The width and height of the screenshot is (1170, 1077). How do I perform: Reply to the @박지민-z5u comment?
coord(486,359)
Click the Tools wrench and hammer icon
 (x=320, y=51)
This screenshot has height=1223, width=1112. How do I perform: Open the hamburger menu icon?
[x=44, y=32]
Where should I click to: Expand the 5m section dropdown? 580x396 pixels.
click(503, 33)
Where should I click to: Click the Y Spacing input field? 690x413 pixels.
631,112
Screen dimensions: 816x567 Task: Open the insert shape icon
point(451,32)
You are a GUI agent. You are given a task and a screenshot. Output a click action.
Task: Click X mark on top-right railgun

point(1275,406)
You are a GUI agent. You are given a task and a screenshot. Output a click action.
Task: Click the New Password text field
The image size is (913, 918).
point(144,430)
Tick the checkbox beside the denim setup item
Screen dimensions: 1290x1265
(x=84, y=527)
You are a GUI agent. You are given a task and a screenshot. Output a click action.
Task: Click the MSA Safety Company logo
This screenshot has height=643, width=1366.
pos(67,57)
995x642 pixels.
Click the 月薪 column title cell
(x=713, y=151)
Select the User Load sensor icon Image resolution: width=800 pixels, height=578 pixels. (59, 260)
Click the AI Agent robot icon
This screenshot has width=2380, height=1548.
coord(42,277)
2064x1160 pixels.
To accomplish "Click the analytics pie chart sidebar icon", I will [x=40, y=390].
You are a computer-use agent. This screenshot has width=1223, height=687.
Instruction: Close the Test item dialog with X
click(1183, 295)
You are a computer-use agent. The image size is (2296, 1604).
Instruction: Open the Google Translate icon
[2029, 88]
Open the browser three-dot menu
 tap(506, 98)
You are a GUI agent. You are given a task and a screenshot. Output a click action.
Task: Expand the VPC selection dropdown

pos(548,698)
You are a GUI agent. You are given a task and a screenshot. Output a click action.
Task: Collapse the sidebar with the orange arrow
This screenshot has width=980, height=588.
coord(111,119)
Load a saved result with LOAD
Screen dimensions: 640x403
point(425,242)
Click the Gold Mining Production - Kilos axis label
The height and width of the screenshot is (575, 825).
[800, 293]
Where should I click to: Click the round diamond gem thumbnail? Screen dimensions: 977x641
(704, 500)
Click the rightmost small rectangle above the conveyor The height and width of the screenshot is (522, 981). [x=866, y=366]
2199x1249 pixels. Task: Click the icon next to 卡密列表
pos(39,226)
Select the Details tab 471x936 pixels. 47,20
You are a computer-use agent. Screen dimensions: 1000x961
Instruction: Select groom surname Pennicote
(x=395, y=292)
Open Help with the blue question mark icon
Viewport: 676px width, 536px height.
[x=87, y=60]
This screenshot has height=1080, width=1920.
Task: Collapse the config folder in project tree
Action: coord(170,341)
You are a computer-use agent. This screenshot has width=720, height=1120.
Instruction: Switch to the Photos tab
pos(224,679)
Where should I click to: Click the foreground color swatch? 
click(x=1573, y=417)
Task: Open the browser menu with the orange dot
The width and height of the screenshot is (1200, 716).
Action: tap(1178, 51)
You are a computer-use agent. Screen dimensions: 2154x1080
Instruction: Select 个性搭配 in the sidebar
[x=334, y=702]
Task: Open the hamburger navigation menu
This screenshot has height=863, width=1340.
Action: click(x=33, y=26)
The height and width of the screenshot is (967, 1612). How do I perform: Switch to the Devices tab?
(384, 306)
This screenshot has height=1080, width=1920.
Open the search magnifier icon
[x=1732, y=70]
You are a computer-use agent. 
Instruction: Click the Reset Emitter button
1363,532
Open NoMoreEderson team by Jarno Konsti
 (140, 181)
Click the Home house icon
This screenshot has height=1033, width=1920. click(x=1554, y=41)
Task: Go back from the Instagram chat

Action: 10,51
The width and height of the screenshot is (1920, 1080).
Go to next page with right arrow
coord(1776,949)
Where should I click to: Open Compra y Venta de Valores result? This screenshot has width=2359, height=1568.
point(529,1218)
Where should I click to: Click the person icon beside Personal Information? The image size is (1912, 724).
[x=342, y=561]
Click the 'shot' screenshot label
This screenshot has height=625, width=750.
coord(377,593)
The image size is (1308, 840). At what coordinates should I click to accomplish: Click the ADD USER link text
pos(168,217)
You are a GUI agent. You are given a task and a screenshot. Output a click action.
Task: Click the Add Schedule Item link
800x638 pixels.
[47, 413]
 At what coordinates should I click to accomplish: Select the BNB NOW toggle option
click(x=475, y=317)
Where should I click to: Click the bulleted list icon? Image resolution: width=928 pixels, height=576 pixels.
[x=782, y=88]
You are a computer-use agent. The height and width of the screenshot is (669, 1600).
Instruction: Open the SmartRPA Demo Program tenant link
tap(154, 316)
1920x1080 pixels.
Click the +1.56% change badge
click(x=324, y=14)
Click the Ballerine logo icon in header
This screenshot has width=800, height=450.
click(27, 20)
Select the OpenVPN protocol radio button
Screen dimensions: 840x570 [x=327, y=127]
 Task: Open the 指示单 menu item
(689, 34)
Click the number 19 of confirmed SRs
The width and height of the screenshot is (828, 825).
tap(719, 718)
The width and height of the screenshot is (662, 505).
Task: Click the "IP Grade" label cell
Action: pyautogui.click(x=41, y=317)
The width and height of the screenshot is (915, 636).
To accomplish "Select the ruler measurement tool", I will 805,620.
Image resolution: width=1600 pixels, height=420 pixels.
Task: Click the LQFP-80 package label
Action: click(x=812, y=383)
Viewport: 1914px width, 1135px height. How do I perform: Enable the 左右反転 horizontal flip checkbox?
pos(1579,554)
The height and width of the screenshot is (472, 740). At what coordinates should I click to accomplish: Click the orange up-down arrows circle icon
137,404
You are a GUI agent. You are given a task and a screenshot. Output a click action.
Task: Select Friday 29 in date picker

• _REQUEST_
Update the records above by replacing "wrench and hammer" with "toolbox", and reproduce every line with nothing else changed.

• _COMPLETE OUTPUT_
The width and height of the screenshot is (1170, 1077). How do I perform: Reply to the @박지민-z5u comment?
coord(486,359)
Click the Tools toolbox icon
 (x=320, y=51)
This screenshot has height=1223, width=1112. How do I perform: Open the hamburger menu icon?
[x=44, y=32]
Where should I click to: Expand the 5m section dropdown? 580x396 pixels.
click(503, 33)
Where should I click to: Click the Y Spacing input field? 690x413 pixels.
631,112
Screen dimensions: 816x567 Task: Open the insert shape icon
point(451,32)
You are a GUI agent. You are given a task and a screenshot. Output a click action.
Task: Click X mark on top-right railgun

point(1275,406)
You are a GUI agent. You are given a task and a screenshot. Output a click action.
Task: Click the New Password text field
The image size is (913, 918).
point(144,430)
Tick the checkbox beside the denim setup item
Screen dimensions: 1290x1265
(x=84, y=527)
You are a GUI agent. You are given a task and a screenshot. Output a click action.
Task: Click the MSA Safety Company logo
This screenshot has height=643, width=1366.
pos(67,57)
995x642 pixels.
Click the 月薪 column title cell
(x=713, y=151)
Select the User Load sensor icon Image resolution: width=800 pixels, height=578 pixels. (59, 260)
Click the AI Agent robot icon
This screenshot has width=2380, height=1548.
coord(42,277)
2064x1160 pixels.
To accomplish "Click the analytics pie chart sidebar icon", I will [x=40, y=390].
You are a computer-use agent. This screenshot has width=1223, height=687.
Instruction: Close the Test item dialog with X
click(1183, 295)
You are a computer-use agent. The image size is (2296, 1604).
Instruction: Open the Google Translate icon
[2029, 88]
Open the browser three-dot menu
 tap(506, 98)
You are a GUI agent. You are given a task and a screenshot. Output a click action.
Task: Expand the VPC selection dropdown

pos(548,698)
You are a GUI agent. You are given a task and a screenshot. Output a click action.
Task: Collapse the sidebar with the orange arrow
This screenshot has width=980, height=588.
coord(111,119)
Load a saved result with LOAD
Screen dimensions: 640x403
point(425,242)
Click the Gold Mining Production - Kilos axis label
The height and width of the screenshot is (575, 825).
[800, 293]
Where should I click to: Click the round diamond gem thumbnail? Screen dimensions: 977x641
(704, 500)
Click the rightmost small rectangle above the conveyor The height and width of the screenshot is (522, 981). [x=866, y=366]
2199x1249 pixels. Task: Click the icon next to 卡密列表
pos(39,226)
Select the Details tab 471x936 pixels. 47,20
You are a computer-use agent. Screen dimensions: 1000x961
Instruction: Select groom surname Pennicote
(x=395, y=292)
Open Help with the blue question mark icon
Viewport: 676px width, 536px height.
[x=87, y=60]
This screenshot has height=1080, width=1920.
Task: Collapse the config folder in project tree
Action: coord(170,341)
You are a computer-use agent. This screenshot has width=720, height=1120.
Instruction: Switch to the Photos tab
pos(224,679)
Where should I click to: Click the foreground color swatch? 
click(x=1573, y=417)
Task: Open the browser menu with the orange dot
The width and height of the screenshot is (1200, 716).
Action: tap(1178, 51)
You are a computer-use agent. Screen dimensions: 2154x1080
Instruction: Select 个性搭配 in the sidebar
[x=334, y=702]
Task: Open the hamburger navigation menu
This screenshot has height=863, width=1340.
Action: click(x=33, y=26)
The height and width of the screenshot is (967, 1612). How do I perform: Switch to the Devices tab?
(384, 306)
This screenshot has height=1080, width=1920.
Open the search magnifier icon
[x=1732, y=70]
You are a computer-use agent. 
Instruction: Click the Reset Emitter button
1363,532
Open NoMoreEderson team by Jarno Konsti
 (140, 181)
Click the Home house icon
This screenshot has height=1033, width=1920. click(x=1554, y=41)
Task: Go back from the Instagram chat

Action: 10,51
The width and height of the screenshot is (1920, 1080).
Go to next page with right arrow
coord(1776,949)
Where should I click to: Open Compra y Venta de Valores result? This screenshot has width=2359, height=1568.
point(529,1218)
Where should I click to: Click the person icon beside Personal Information? The image size is (1912, 724).
[x=342, y=561]
Click the 'shot' screenshot label
This screenshot has height=625, width=750.
coord(377,593)
The image size is (1308, 840). At what coordinates should I click to accomplish: Click the ADD USER link text
pos(168,217)
You are a GUI agent. You are given a task and a screenshot. Output a click action.
Task: Click the Add Schedule Item link
800x638 pixels.
[47, 413]
 At what coordinates should I click to accomplish: Select the BNB NOW toggle option
click(x=475, y=317)
Where should I click to: Click the bulleted list icon? Image resolution: width=928 pixels, height=576 pixels.
[x=782, y=88]
You are a computer-use agent. The height and width of the screenshot is (669, 1600).
Instruction: Open the SmartRPA Demo Program tenant link
tap(154, 316)
1920x1080 pixels.
Click the +1.56% change badge
click(x=324, y=14)
Click the Ballerine logo icon in header
This screenshot has width=800, height=450.
click(27, 20)
Select the OpenVPN protocol radio button
Screen dimensions: 840x570 [x=327, y=127]
 Task: Open the 指示单 menu item
(689, 34)
Click the number 19 of confirmed SRs
The width and height of the screenshot is (828, 825).
tap(719, 718)
The width and height of the screenshot is (662, 505).
Task: Click the "IP Grade" label cell
Action: pyautogui.click(x=41, y=317)
The width and height of the screenshot is (915, 636).
To accomplish "Select the ruler measurement tool", I will 805,620.
Image resolution: width=1600 pixels, height=420 pixels.
Task: Click the LQFP-80 package label
Action: click(x=812, y=383)
Viewport: 1914px width, 1135px height. How do I perform: Enable the 左右反転 horizontal flip checkbox?
pos(1579,554)
The height and width of the screenshot is (472, 740). At what coordinates should I click to accomplish: Click the orange up-down arrows circle icon
137,404
You are a GUI agent. You are given a task and a screenshot. Output a click action.
Task: Select Friday 29 in date picker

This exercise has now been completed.